Any late-'90s alt-rock enthusiast who had the pleasure of getting her eardrums lashed by the Southern-punk fury of Birmingham, Ala.'s Verbena knows full well how the band could stop on a dime and deliver the loveliest of ballads. So it's really no surprise, then, that Verbena frontman A.A. Bondy has abandoned his amplifiers and stepped into the spotlight with an acoustic guitar, a harmonica and an arsenal of elegant, melancholic folk tunes.

Dylan is a touchstone, especially on the traditional folk stance of the title track, a plea for others not to "tread on her/For she is your sister/She was born with an American heart." Bondy, who once freighted his lyrics with phantasmagoric violence, now prostrates himself before God and the devil, channeling spiritually kaput characters struggling to acquire a taste for life's fleeting beauty over death's endless pall.

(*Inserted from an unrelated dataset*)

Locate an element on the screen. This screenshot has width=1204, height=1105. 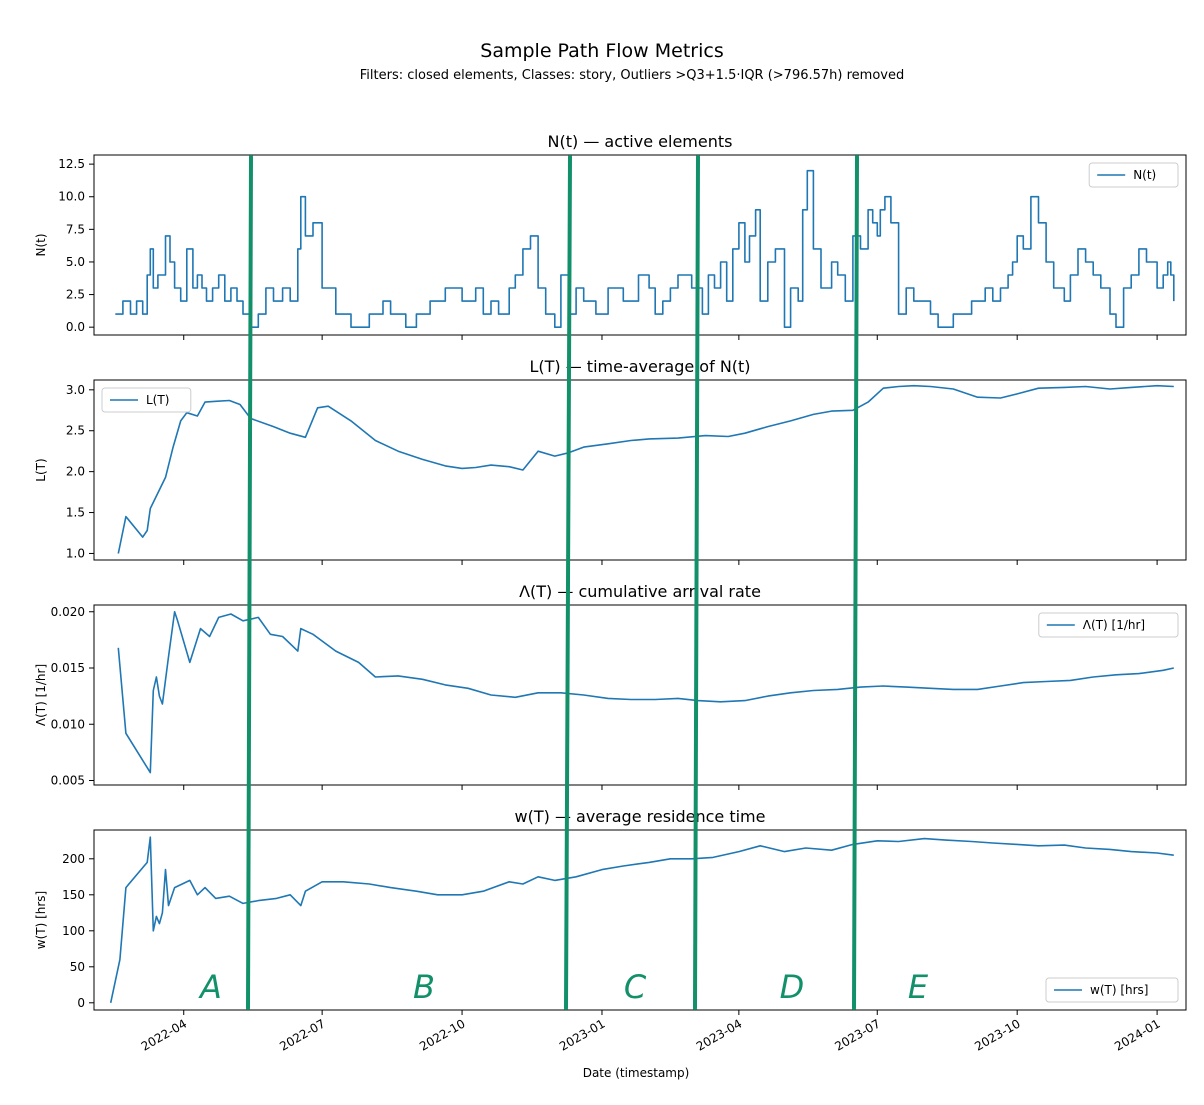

In "Black Rain, Black Rain," the speaker wanders a blown-apart landscape "like a ghost upon a breeze/in a land of elegies," convinced that "love don't die/it just goes from girl to girl." (Think: musical interlude in Cormac McCarthy's post-apocalyptic novel The Road.) It's rare for an artist of savage aptitude to drop his mask of anger and fashion a song as intimate as "Lovers' Waltz," wherein a gunfighter-like personage inquires: "Will you lay me with me until the final bullets sing?" (Think: love theme from Deadwood.) And when Bondy squeezes out a litany of cocaine, heroin and Jesus in "Vice Rag," you can feel their sweet poisons creep into your heart with more force, and more pain, than the loudest punk song.